== Records supplied ==
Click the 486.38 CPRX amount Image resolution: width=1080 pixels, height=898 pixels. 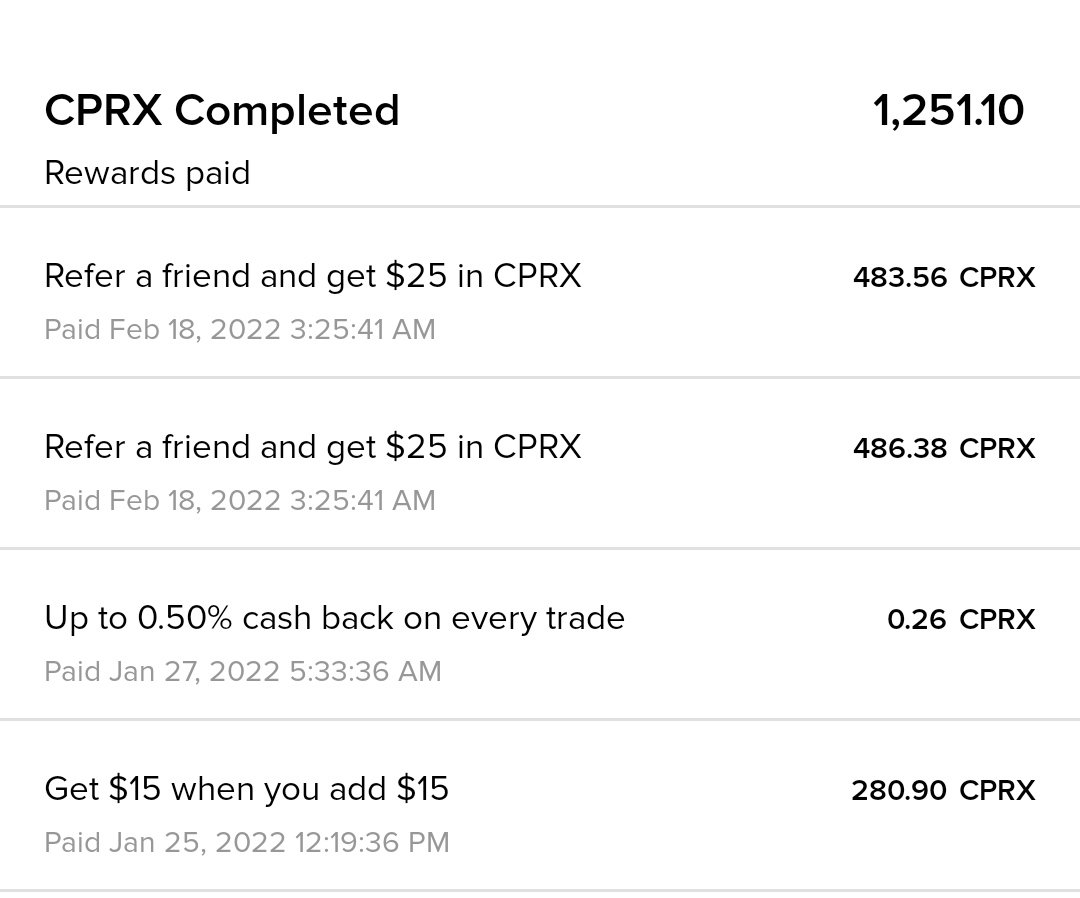coord(944,448)
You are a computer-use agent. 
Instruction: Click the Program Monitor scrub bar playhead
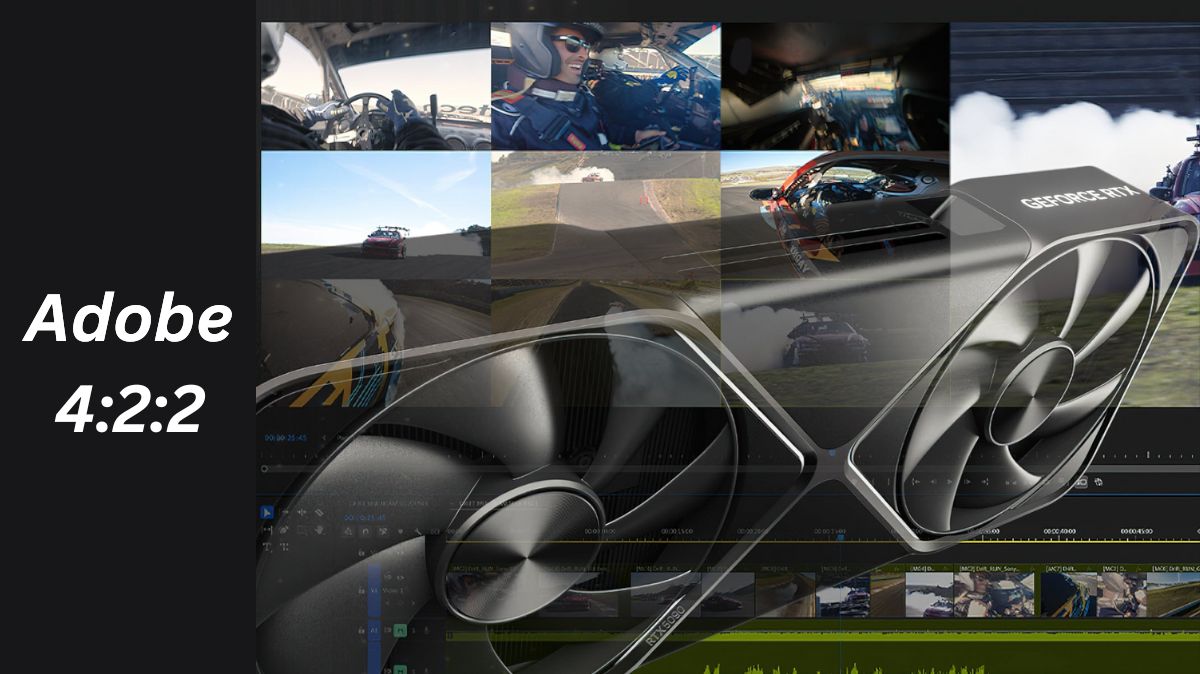point(832,454)
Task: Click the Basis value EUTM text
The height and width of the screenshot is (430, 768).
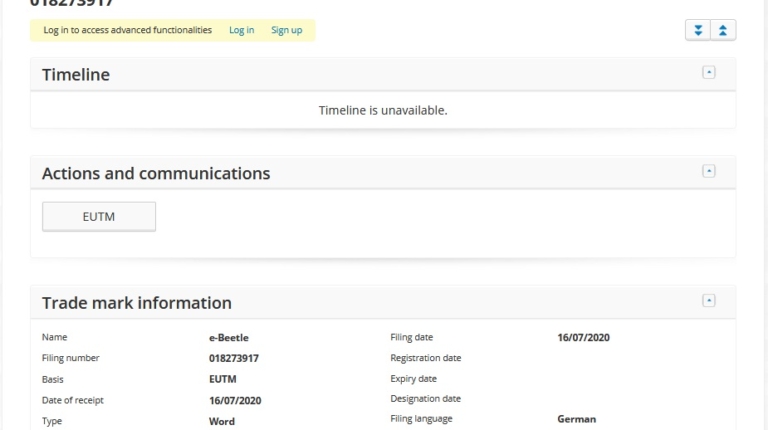Action: [x=222, y=379]
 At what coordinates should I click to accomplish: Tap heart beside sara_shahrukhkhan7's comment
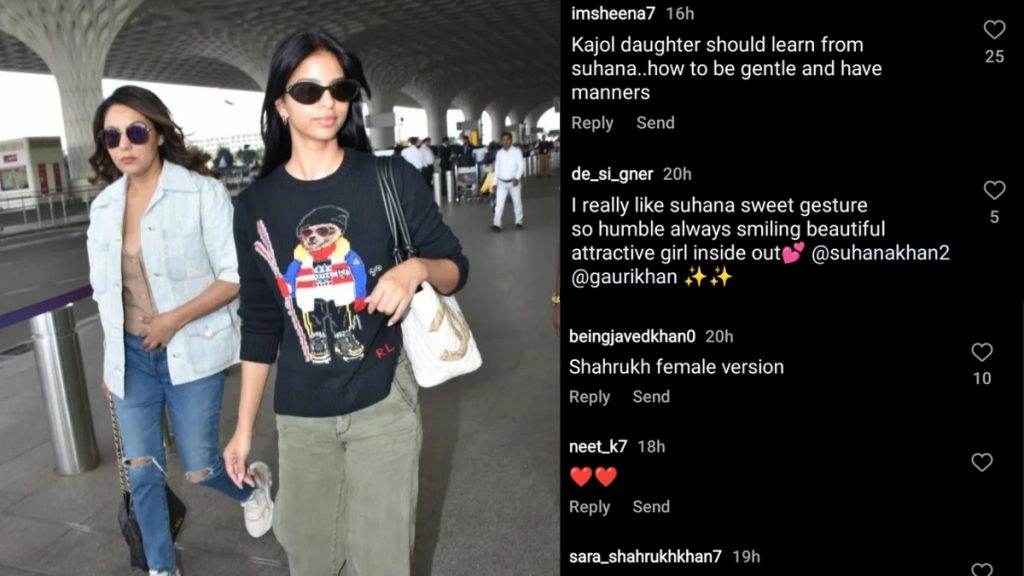[982, 569]
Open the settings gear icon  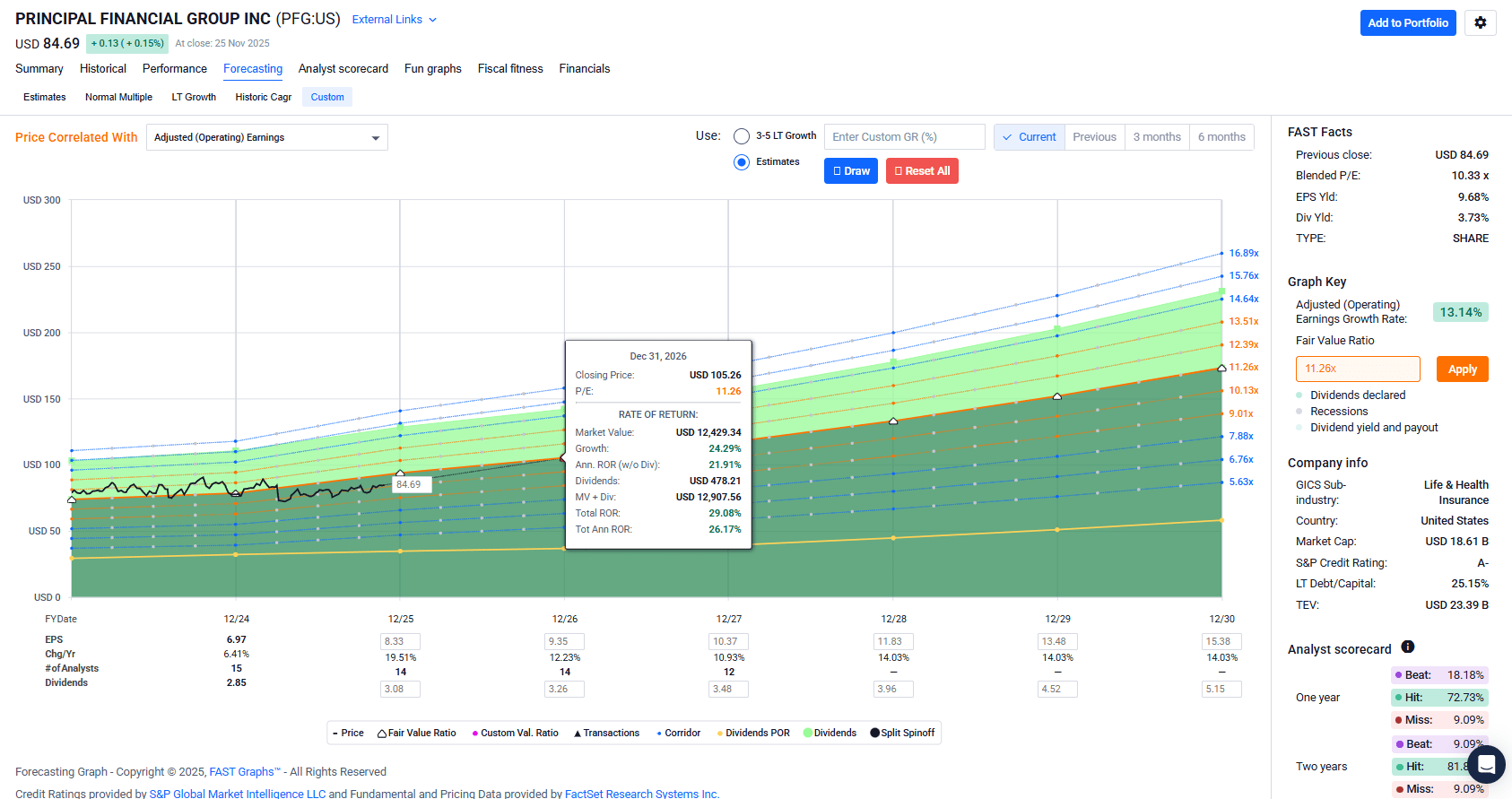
===
What you have to do - Please return, without any change, the lines from the line containing "At what coordinates" through the last line of the entries, dropping the pictures.

Answer to this task -
 At what coordinates should I click to accomplish: Tap heart beside sara_shahrukhkhan7's comment
[982, 569]
Open the settings gear icon  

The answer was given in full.